### DIRECTIONS FOR THIS TASK:
Below are records. Find each line in them that holds the word "swatch" and copy it.

Records from a dataset
——————

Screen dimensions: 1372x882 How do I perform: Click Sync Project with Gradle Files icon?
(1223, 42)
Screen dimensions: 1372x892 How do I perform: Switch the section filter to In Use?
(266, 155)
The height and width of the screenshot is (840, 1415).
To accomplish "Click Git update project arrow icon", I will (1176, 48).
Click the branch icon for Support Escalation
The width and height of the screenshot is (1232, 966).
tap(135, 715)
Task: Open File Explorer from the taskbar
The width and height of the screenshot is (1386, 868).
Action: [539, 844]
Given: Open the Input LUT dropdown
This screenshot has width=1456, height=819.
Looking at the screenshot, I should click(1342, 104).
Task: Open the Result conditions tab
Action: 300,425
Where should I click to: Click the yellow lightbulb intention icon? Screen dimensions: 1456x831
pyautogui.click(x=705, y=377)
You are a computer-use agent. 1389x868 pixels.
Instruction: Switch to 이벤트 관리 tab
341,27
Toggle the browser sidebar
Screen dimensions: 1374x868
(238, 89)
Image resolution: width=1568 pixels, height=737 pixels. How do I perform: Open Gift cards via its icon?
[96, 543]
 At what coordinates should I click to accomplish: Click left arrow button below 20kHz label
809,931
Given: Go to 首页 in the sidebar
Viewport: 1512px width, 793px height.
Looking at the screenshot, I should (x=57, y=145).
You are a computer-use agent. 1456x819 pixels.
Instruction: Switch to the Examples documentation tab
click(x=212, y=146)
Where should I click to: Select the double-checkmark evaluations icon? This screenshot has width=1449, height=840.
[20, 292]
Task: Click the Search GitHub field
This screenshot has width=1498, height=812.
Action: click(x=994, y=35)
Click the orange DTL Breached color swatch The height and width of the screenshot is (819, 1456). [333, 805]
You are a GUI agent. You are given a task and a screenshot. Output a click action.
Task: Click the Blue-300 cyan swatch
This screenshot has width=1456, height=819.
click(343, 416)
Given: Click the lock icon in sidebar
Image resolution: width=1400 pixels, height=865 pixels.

——————

### ANSWER TO THIS EXERCISE:
Click the orange DTL Breached color swatch The height and width of the screenshot is (819, 1456). [333, 805]
Task: Click the Blue-300 cyan swatch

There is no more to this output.